It seems like an age ago that Large Language Models such as ChatGPT or Gemini entered our lives with the promise of changing them. In reality, it has been just over three years. However, artificial intelligence has been used in research for decades whenever large amounts of data need to be analyzed. One example is tracking asteroids: a crucial step in defending ourselves from catastrophes coming from space.
It was February 2013 when a small asteroid, about the size of a four-story building, exploded in the sky over the Russian city of Chelyabinsk. There were no direct impacts and no deaths from the incident, but the shockwave from the explosion shattered countless windows, causing more than 1,500 injuries.
This is the most recent asteroid-related incident, and it reminded us of something fundamental: the danger posed by asteroids is not just material for Hollywood blockbusters—it is real, concrete, and it can hurt.
The Chelyabinsk event gave a strong push to space agencies around the world to work on planetary defense, the set of techniques designed to protect us from asteroids. It is no coincidence that in September 2022 NASA struck the asteroid Dimorphos with the DART spacecraft. It was what is known as a kinetic impactor: a probe that, like a projectile, smashed into the asteroid to test whether we would be able to deflect it from its trajectory if we were to discover one on a collision course with Earth. The test result was positive, and now we have a possible weapon to defend ourselves from asteroids.
A key element of planetary defense, however, is monitoring: if we do not know which asteroids exist, where they are, and what their future trajectories are, how can we know if and when we need to defend ourselves? The problem is the sheer volume of data. Today we know of almost two million asteroids, and we discover new ones every day. Only a small portion of these are classified as Near-Earth Asteroids (NEAs), and only a fraction of those—fewer than 3,000 objects—are considered potentially hazardous (PHAs, Potentially Hazardous Asteroids). Keeping track of all these objects and their characteristics is a titanic task.

Just as DART was about to impact Dimorphos, the American company OpenAI was preparing to launch its Large Language Model, ChatGPT, which would come out a couple of months later. For many people, AI was born at that moment, but in reality only its more popular use was born then.
Alan Turing laid its foundations in 1950 with an article titled Computing Machinery and Intelligence, in which he proposed the famous Turing Test to determine whether a machine can be considered intelligent. A few years later, in 1959, the concept of machine learning was introduced—of which LLMs are only a very specific case.

## SOURCE MATERIAL
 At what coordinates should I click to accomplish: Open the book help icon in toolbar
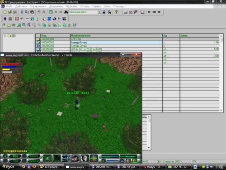[x=142, y=12]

## DESCRIPTION OF THE TASK
Extract word for word the stretch of the asteroid-tracking article above that runs from "It was February" up to and including "than 1,500 injuries.".

## ANSWER TO THIS EXERCISE
It was February 2013 when a small asteroid, about the size of a four-story building, exploded in the sky over the Russian city of Chelyabinsk. There were no direct impacts and no deaths from the incident, but the shockwave from the explosion shattered countless windows, causing more than 1,500 injuries.